When the first American flew into space in 1961, Burt Rutan was a 17-year-old college freshman. Listening to news of Alan Shepard's groundbreaking suborbital flight on the radio, Rutan was euphoric. He too hoped to go into space one day--and was disappointed that a cautious NASA had allowed the Soviets to beat the U.S. to the prize. "We could have had the first man in space," Rutan recalls, "and we sent a monkey instead."
The possibilities back then seemed limitless, and it was easy for Rutan's generation to imagine they would all get to taste zero-gravity one day. It didn't work out that way. After NASA reached the moon in 1969, its focus shifted to unmanned probes, orbital experiments and a costly low-orbit shuttle system.

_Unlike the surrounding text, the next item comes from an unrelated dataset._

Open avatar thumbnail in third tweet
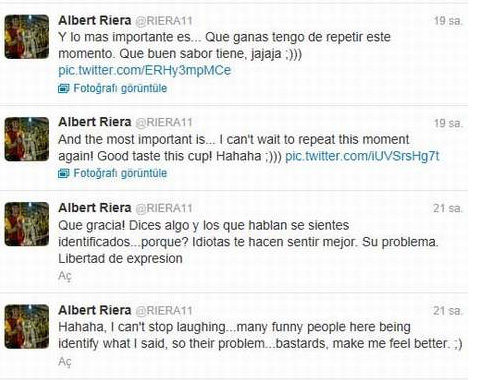Screen dimensions: 478x380 (x=27, y=224)
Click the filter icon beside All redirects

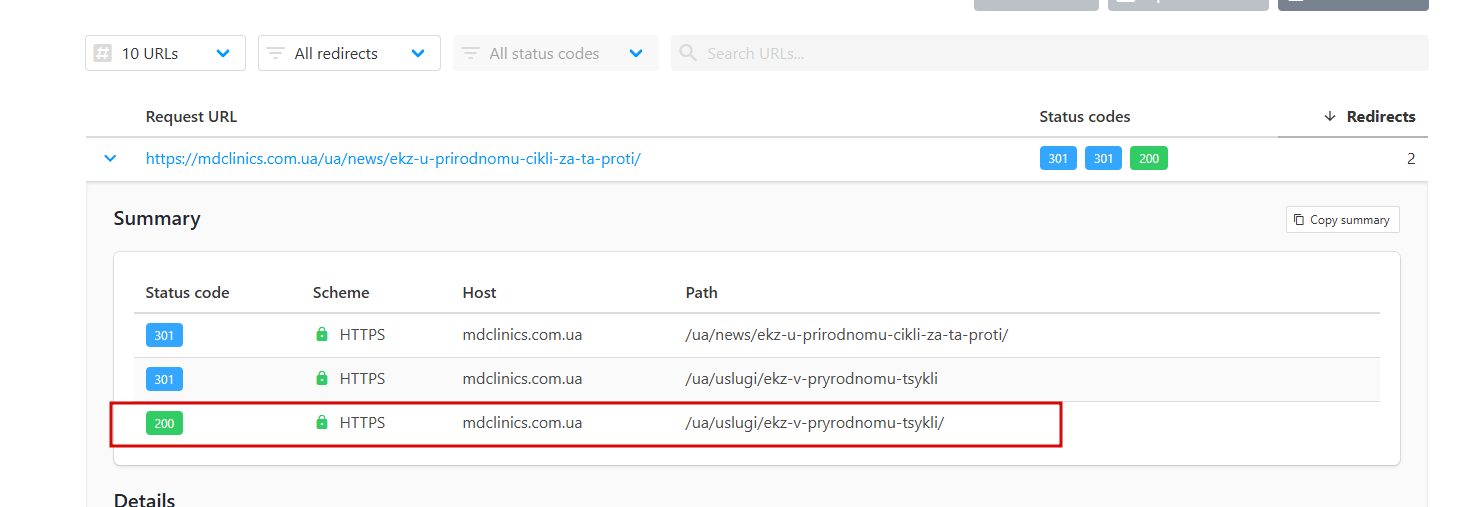pos(275,54)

The imagined future of Everyman as astronaut evaporated. This year, more than four decades after Shepard's flight, only two Americans have made the jump into space from U.S. soil--both launched not by NASA but by Rutan's tiny company, known for build-your-own-airplane kits.
Rutan personally designed their craft, SpaceShipOne, a vehicle as improbable as it is revolutionary. The size of a small biplane, SpaceShipOne is a shell of woven graphite glued onto a rocket motor that runs on laughing gas and rubber. The nose is punctuated by portholes, like an ocean liner. Inside, the critical instrument is a Ping-Pong ball decorated with a smiley face and attached to the cabin with a piece of string, which goes slack when the pilot reaches the zero-gravity of suborbital space.

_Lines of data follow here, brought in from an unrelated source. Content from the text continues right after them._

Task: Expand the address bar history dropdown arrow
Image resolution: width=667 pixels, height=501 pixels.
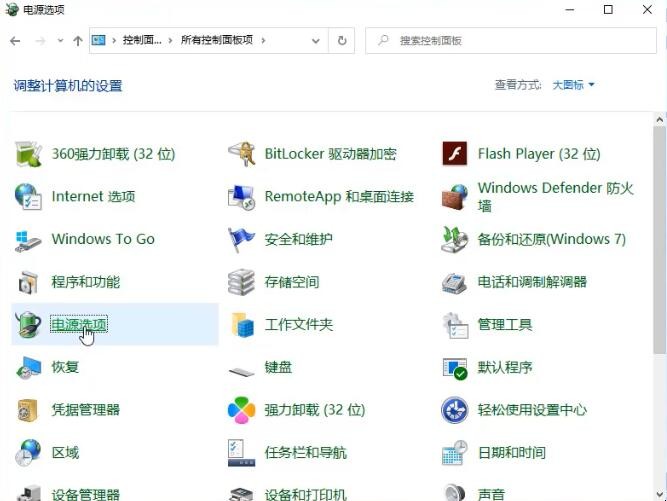Action: [x=316, y=41]
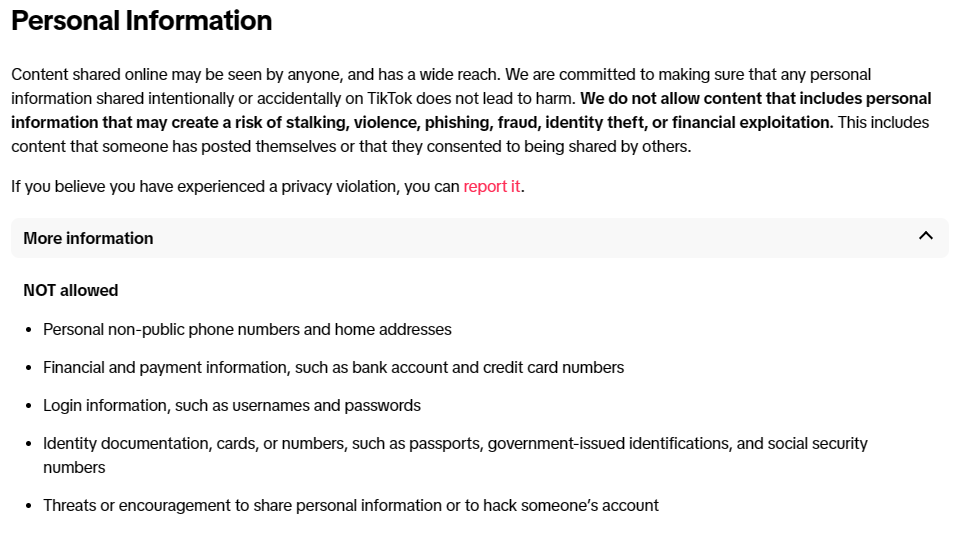Click the "Personal Information" heading
The image size is (962, 533).
141,21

Despite its Flash Gordon looks and unorthodox design, SpaceShipOne was able to more than match Shepard's trailblazing journey. In June it became the first privately funded spacecraft. In October it clinched the $10 million Ansari X Prize as the first such craft to travel to space twice in two weeks. Thanks to the backing of two starry-eyed billionaires,
SpaceShipOne is set to become the first in a new line of space-tourism craft coming in 2007. "It's a spaceship that fits in your two-car garage, and you can take it to space every other day," says X Prize founder Peter Diamandis. "That's pretty cool."
We agree. For solving the problems of suborbital flight and re-entry with ingenious design, for boldly going where NASA now fears to tread and returning without a scratch, but most of all for reigniting the moon-shot-era dream of zero-gravity for everyone, SpaceShipOne is TIME's Coolest Invention of 2004.

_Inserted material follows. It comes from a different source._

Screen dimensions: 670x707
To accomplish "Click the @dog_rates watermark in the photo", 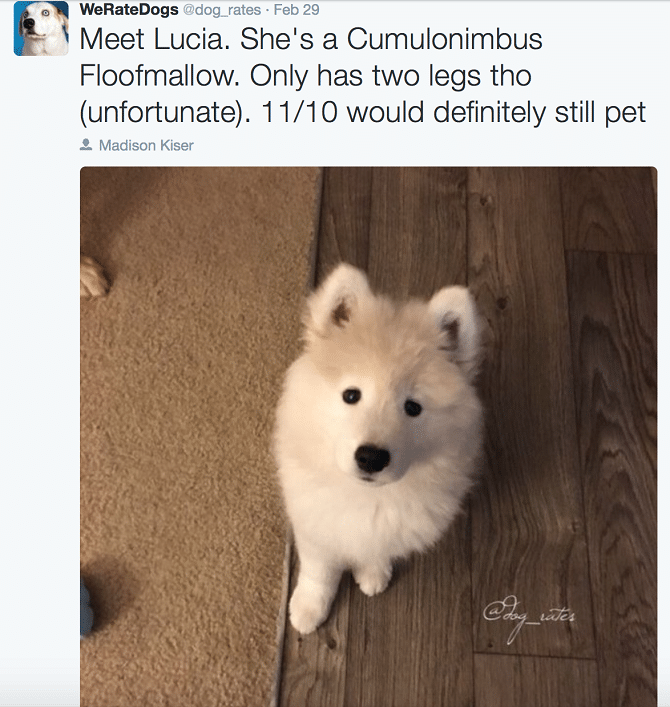I will 528,616.
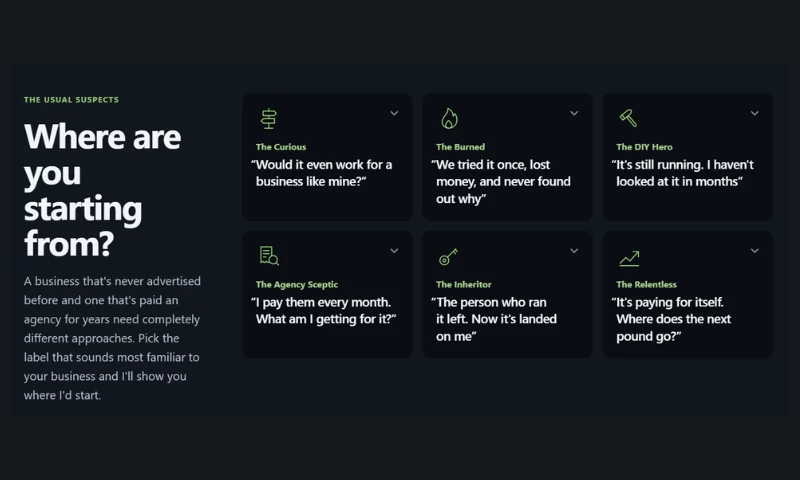
Task: Click "The Usual Suspects" section label
Action: 71,99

Success for Rutan's maverick creation was by no means assured. There were 24 teams competing for the X Prize purse, which was set to expire at the end of this year. Modeled on the Orteig Prize--which motivated Charles Lindbergh's celebrated transatlantic flight in 1927--the X Prize was created to fuel a competition in space liners, just as its predecessor inspired the early airlines. Imaginations ran wild. The Canadian Da Vinci Project wanted to launch its rocket from 80,000 ft. after lifting it there with a reusable helium balloon. John Carmack, creator of the Doom video games, intended to blast his wife into suborbital space with a new kind of engine that runs on alcohol. (Carmack's prototype crashed; Da Vinci's effort was hampered by missing parts.)